Segment Open
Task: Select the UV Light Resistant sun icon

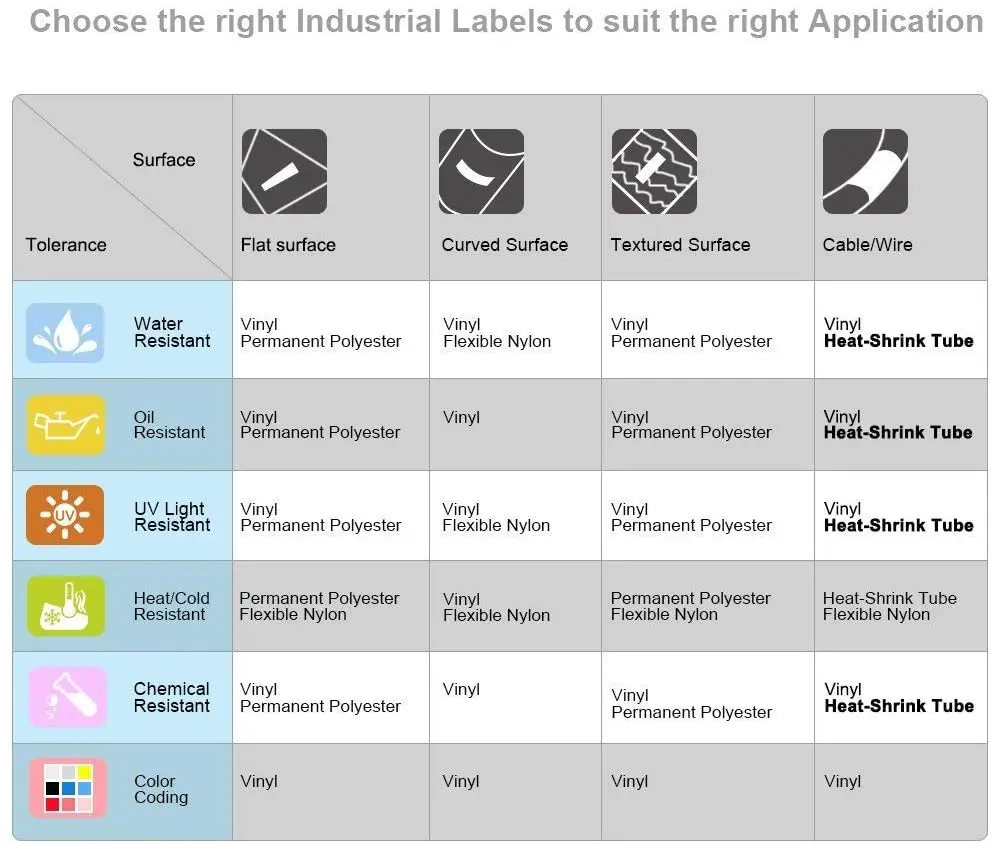Action: (66, 516)
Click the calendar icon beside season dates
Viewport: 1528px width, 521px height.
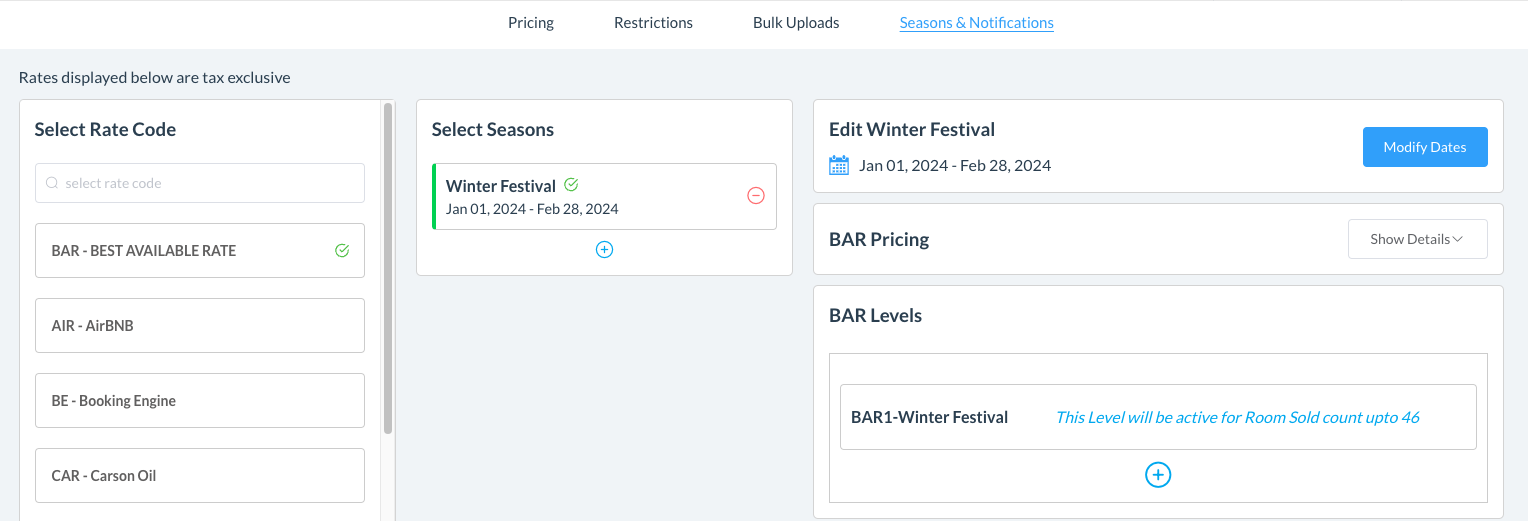click(839, 166)
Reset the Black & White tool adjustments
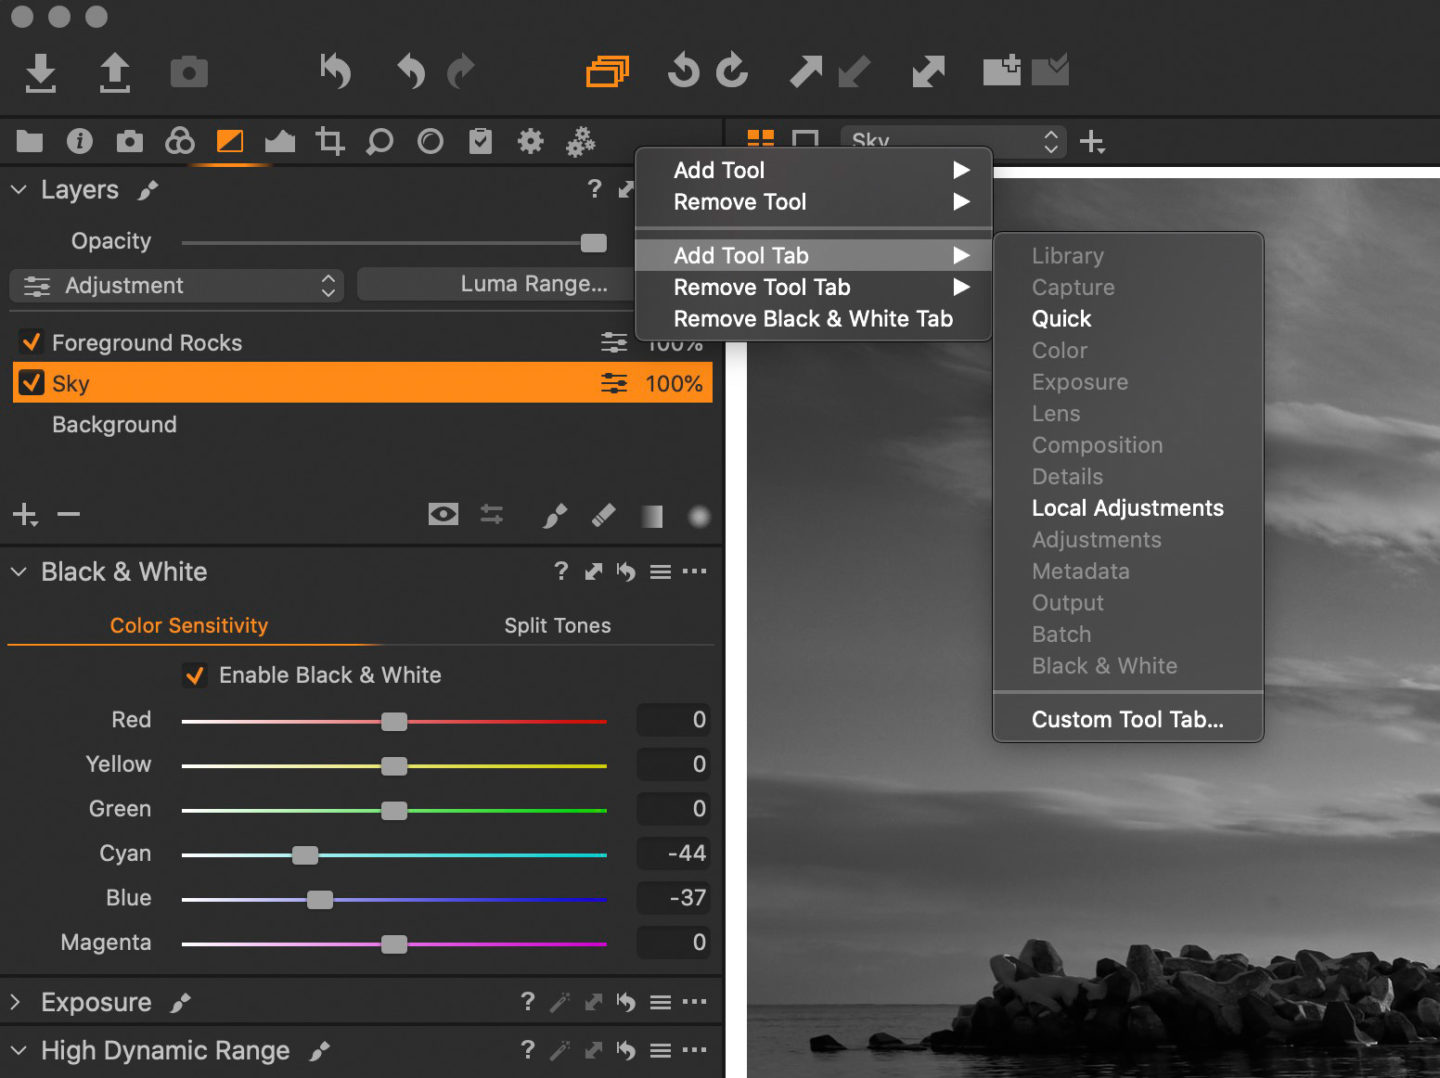Viewport: 1440px width, 1078px height. (x=626, y=572)
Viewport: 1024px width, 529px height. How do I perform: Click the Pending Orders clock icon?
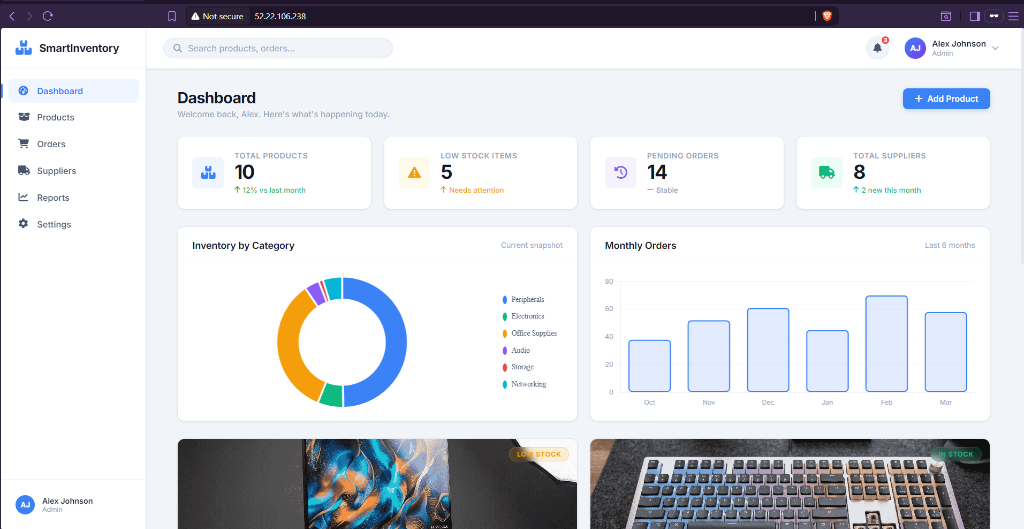point(620,172)
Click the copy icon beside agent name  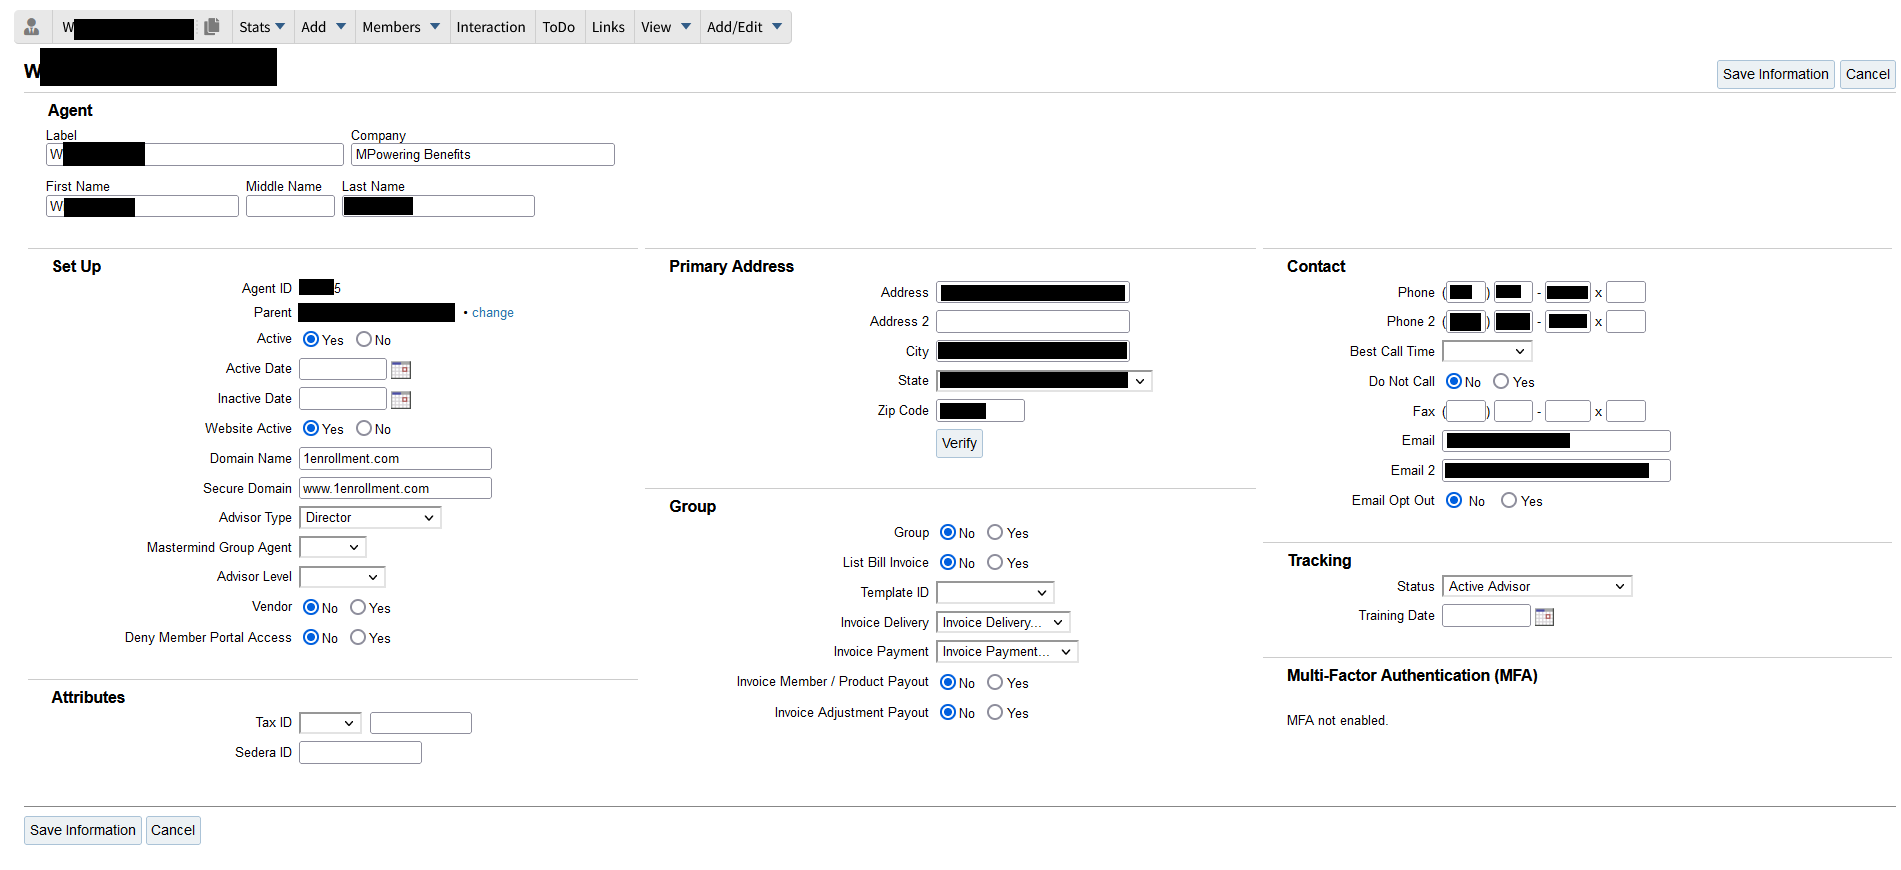[211, 27]
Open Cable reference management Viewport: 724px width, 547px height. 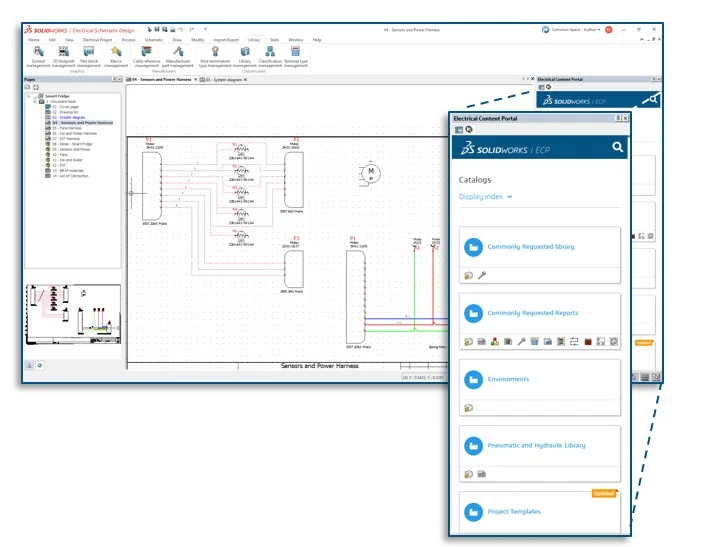pyautogui.click(x=147, y=54)
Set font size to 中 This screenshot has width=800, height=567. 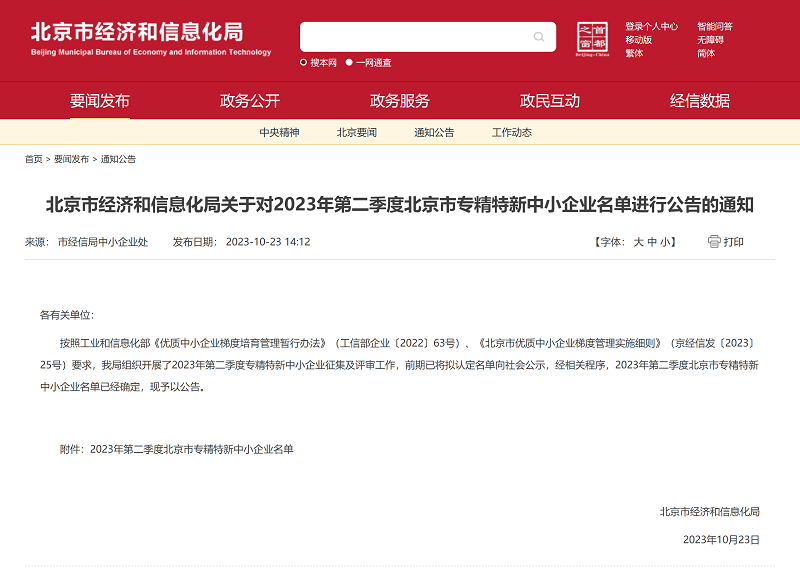point(652,242)
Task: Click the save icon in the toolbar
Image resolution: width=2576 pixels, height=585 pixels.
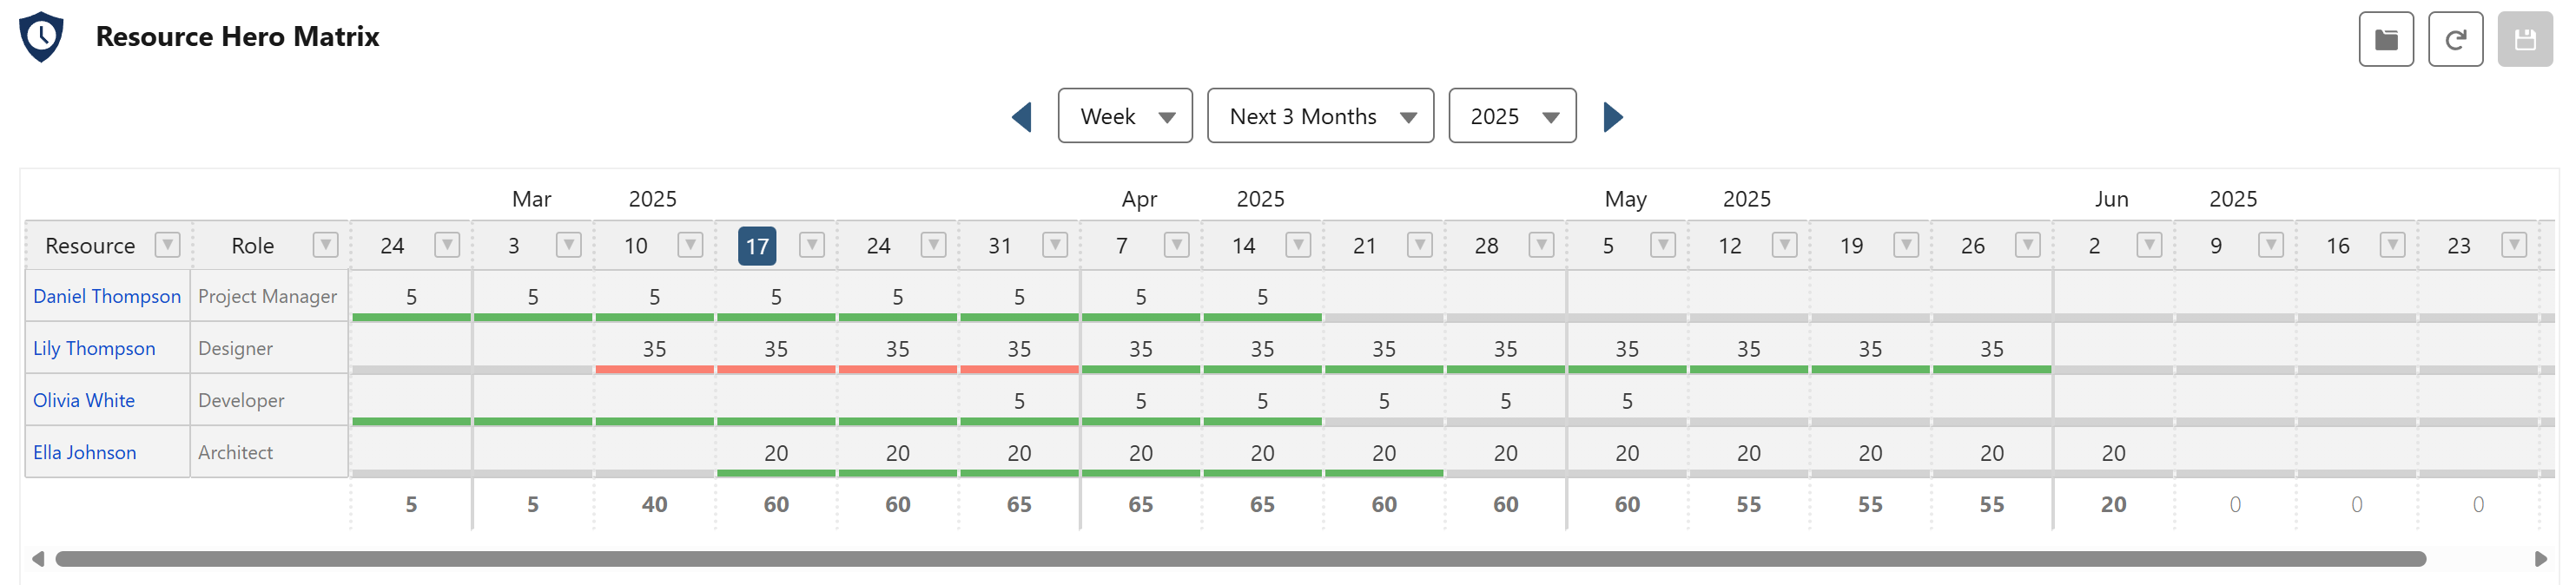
Segment Closed
Make an exact copy of the lines of the records from the line containing "Task: Click the save icon in the toolbar" through the final line, both ends included, but not of the pictures.

Finished task:
Task: Click the save icon in the toolbar
Image resolution: width=2576 pixels, height=585 pixels.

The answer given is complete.